Only one fish in the tank has this, the tank has been healthy for several years and now this fish has been hiding for a week and then came out today looking pretty bad, the eyes have a milky white covering on them and the lips are flaking, what is it and what's the treatment? My tank is about 28 gal. and has 12 Convicts in it. Thanks


----------



## MonteSS (Dec 8, 2008)

Looks like he was posibly fighting and lip locking???

Seperate him if you can. Clean water is very good. Melafix can help if its a wound.

You may get better advice in the Illness section.

GL....Bill


----------



## BKConvict (Mar 30, 2008)

Oh well, fishy went to the great fish tank in the sky yesterday, and another fish is starting to show the same sign's, I'll do a complete cleaning today and see if I can fix things.


----------



## Robin (Sep 18, 2002)

What signs is the other fish showing?

Have you tested the water recently?
How often do you do partial water changes?

It may be just lip lock fighting but even that can leave a fish open to infection. Something known as Mouth Fungus, which is the common name for Columnaris, a bacterial disease, often starts around the mouth.
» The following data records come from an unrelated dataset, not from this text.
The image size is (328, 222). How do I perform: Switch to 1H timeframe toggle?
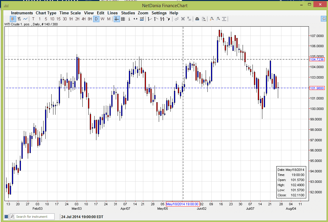click(71, 19)
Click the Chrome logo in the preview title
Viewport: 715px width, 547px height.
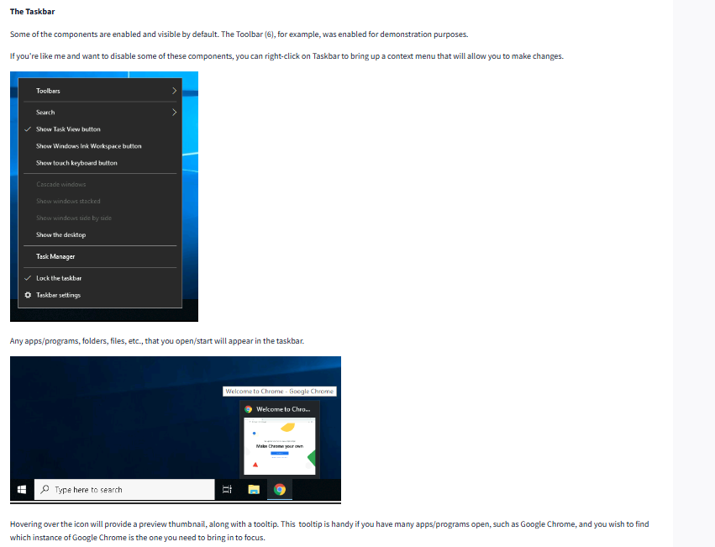[249, 409]
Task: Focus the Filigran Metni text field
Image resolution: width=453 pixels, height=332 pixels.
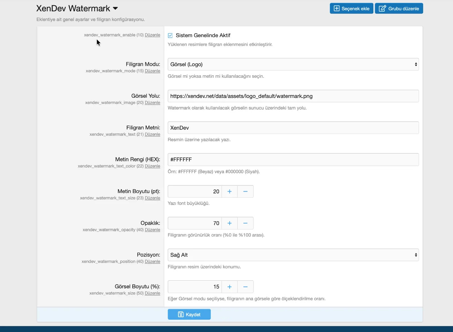Action: [293, 128]
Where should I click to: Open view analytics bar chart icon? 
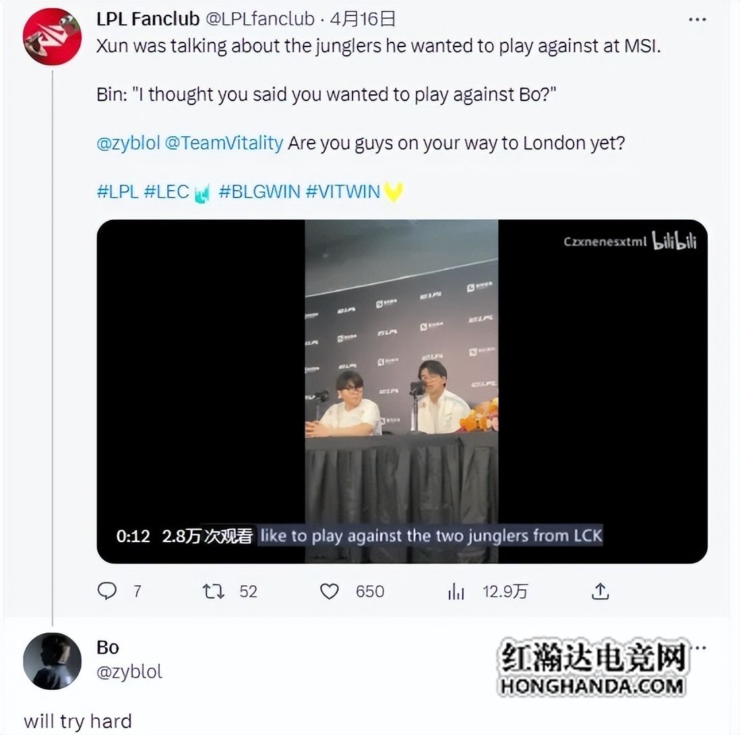[456, 591]
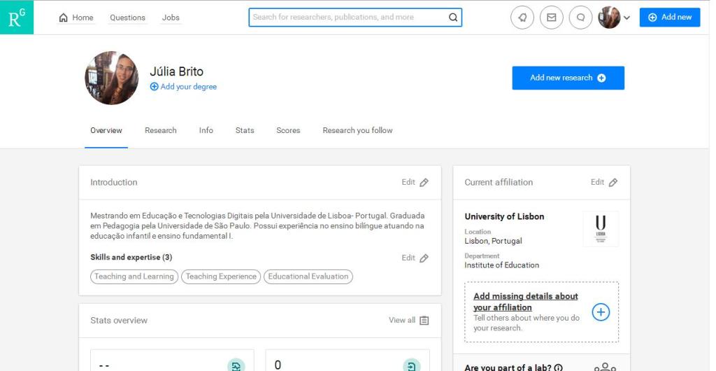Go to Research you follow tab
This screenshot has width=716, height=371.
click(357, 130)
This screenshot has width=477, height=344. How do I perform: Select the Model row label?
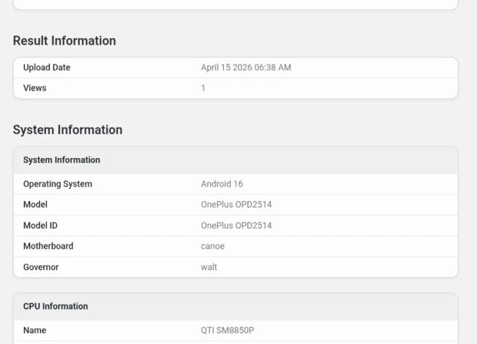(x=35, y=204)
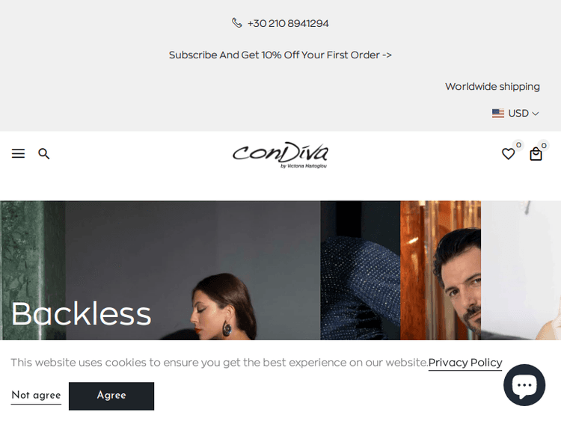Viewport: 561px width, 421px height.
Task: Call number +30 210 8941294
Action: pos(288,23)
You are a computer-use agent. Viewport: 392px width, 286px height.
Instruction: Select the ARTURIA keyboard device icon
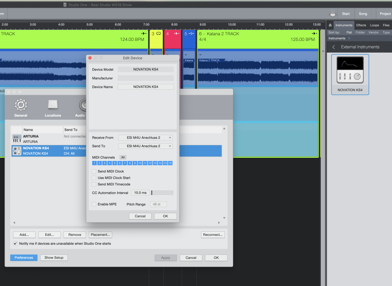coord(17,139)
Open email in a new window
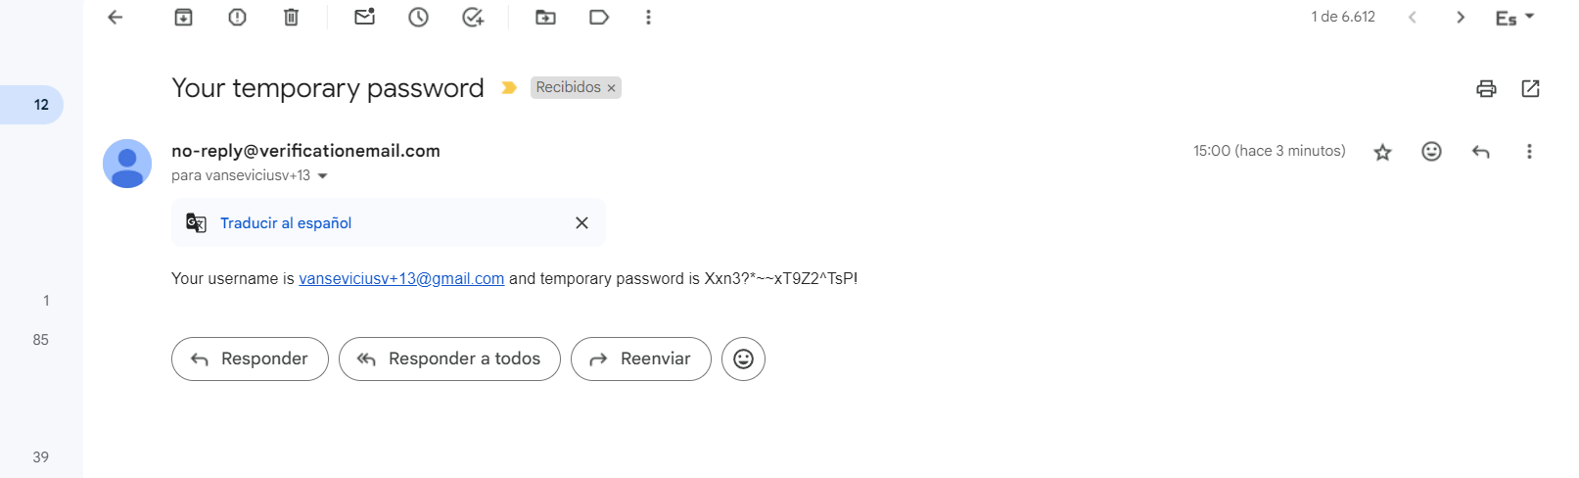 (x=1530, y=88)
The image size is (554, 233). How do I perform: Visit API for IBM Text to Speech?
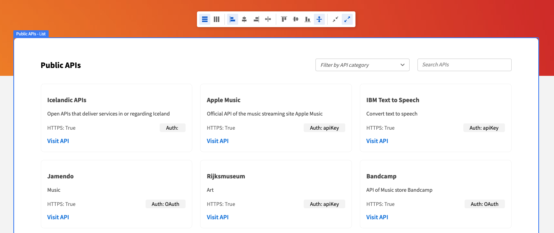click(377, 141)
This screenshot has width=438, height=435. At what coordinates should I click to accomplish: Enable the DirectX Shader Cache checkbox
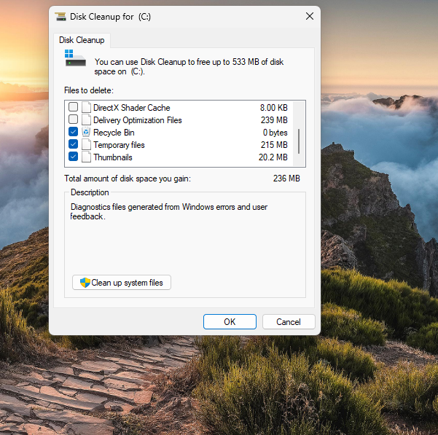coord(73,107)
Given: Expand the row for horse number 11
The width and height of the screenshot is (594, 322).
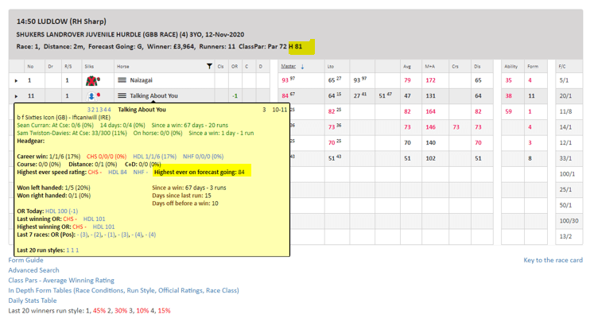Looking at the screenshot, I should [x=16, y=95].
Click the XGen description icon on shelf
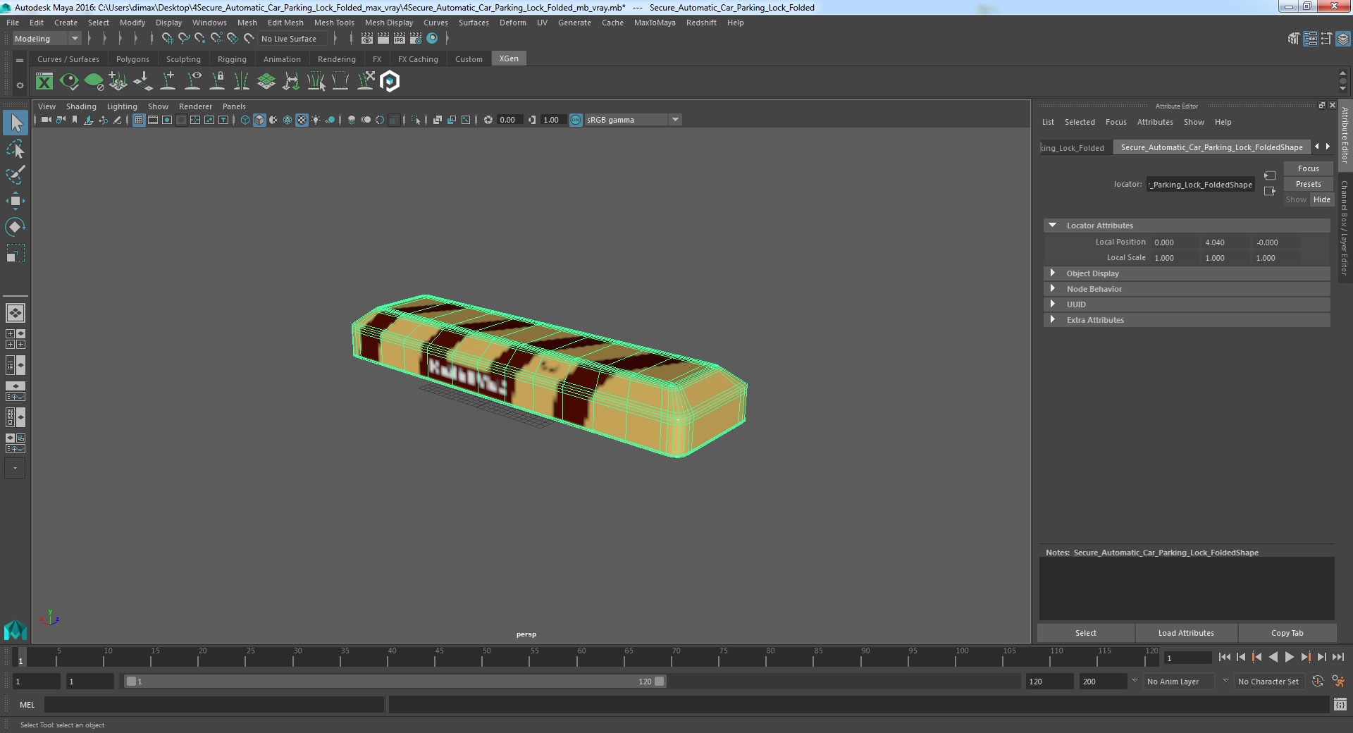This screenshot has height=733, width=1353. (x=44, y=82)
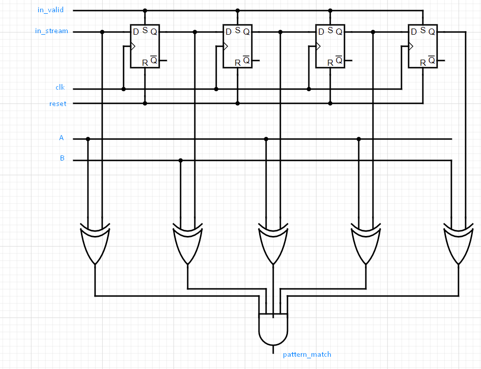Viewport: 481px width, 369px height.
Task: Click the in_stream signal label
Action: pos(51,31)
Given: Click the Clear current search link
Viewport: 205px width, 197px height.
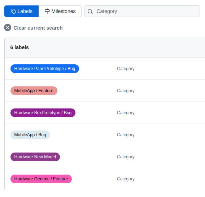Looking at the screenshot, I should point(38,28).
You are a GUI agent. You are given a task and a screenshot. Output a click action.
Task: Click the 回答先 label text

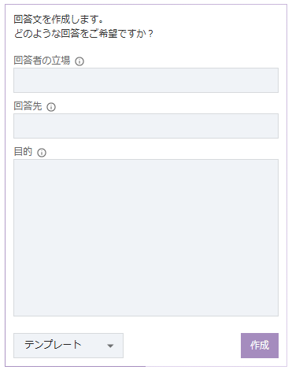tap(28, 106)
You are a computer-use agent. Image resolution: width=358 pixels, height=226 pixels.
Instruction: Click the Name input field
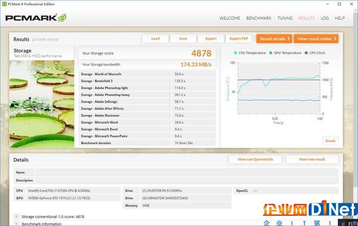[187, 172]
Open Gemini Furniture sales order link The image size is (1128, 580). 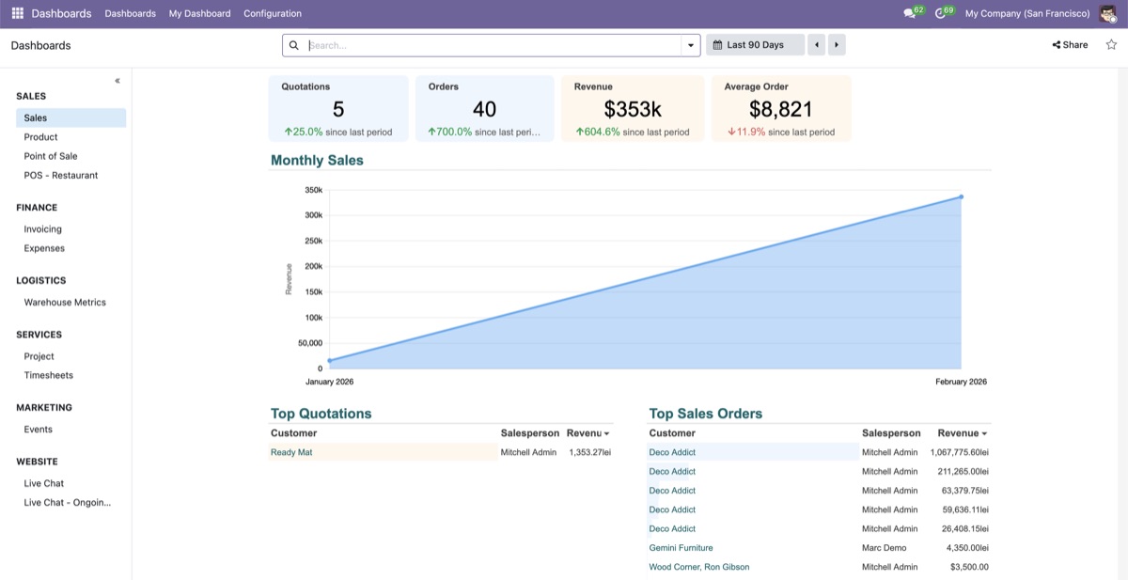[x=681, y=548]
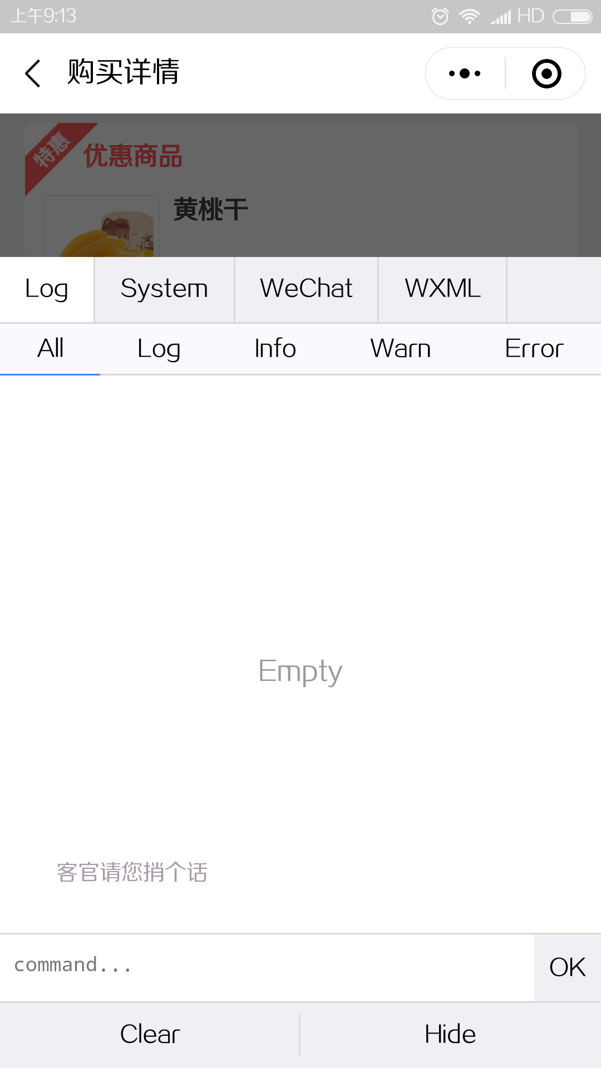Switch to the System tab
The height and width of the screenshot is (1068, 601).
(164, 289)
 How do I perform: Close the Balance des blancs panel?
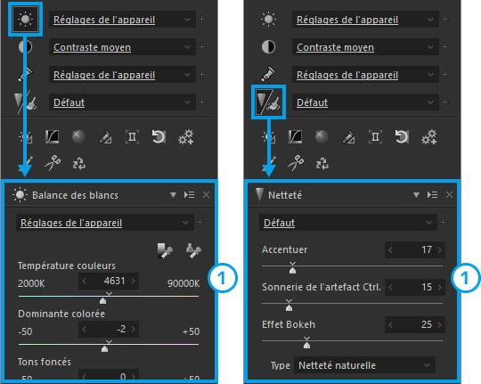pyautogui.click(x=206, y=195)
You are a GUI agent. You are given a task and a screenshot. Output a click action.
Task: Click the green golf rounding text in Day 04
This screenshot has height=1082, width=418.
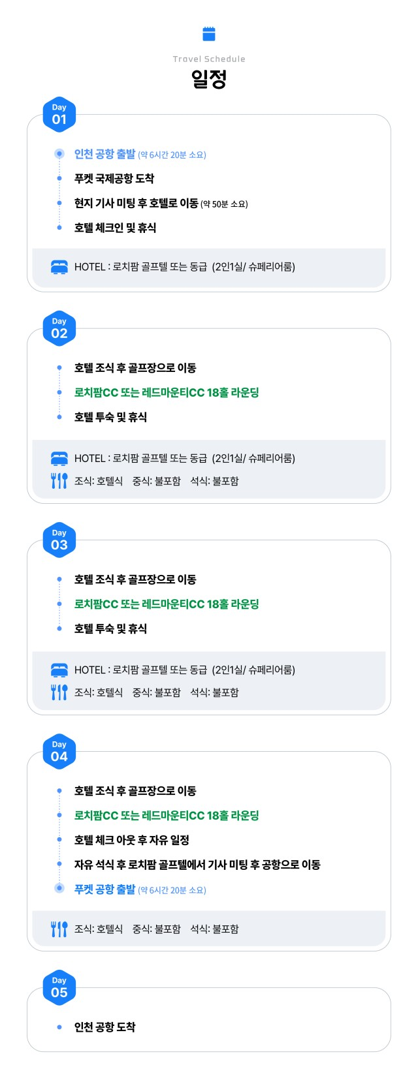167,816
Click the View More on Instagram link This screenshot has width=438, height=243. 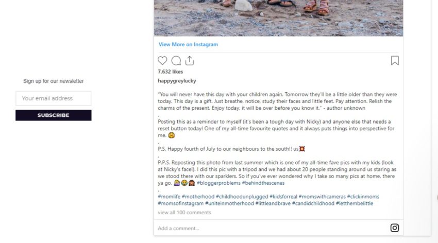(188, 44)
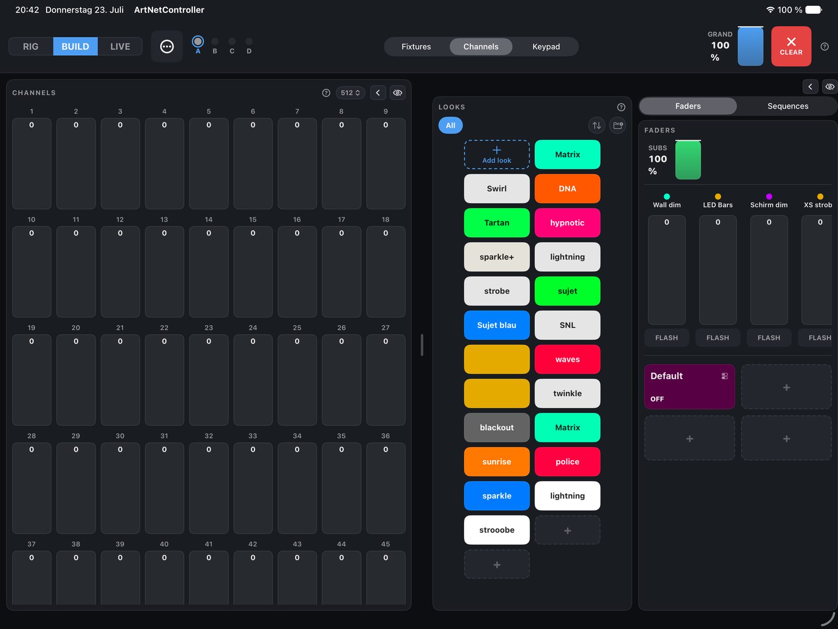Select universe B radio button
The height and width of the screenshot is (629, 838).
215,41
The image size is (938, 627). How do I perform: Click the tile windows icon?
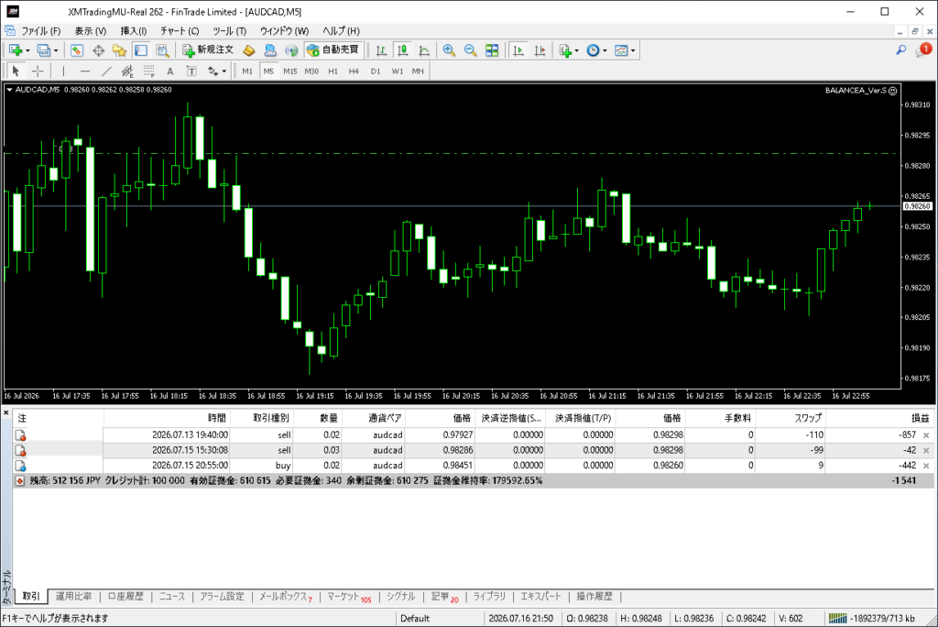coord(492,50)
It can kill a fish really fast--hours sometimes.

If you suspect it could be Columnaris this is what you should do:
Partial water change of 30% using a good quality dechlorinator
Turn temp down to 76'
Add aquarium salt at the rate of 1T per five gallons (this may help prevent the bacteria from spreading.) Make sure you dissolve it first and add it gradually
Treat with one of the following: 
Maracyn & Maracyn-two, used concurrently
Kanamycin
Furan 2

It IS contagious and in a tank that small you really need to stay on top of this. Please post back with additional info and questions.

And sorry you lost the fish

Robin


----------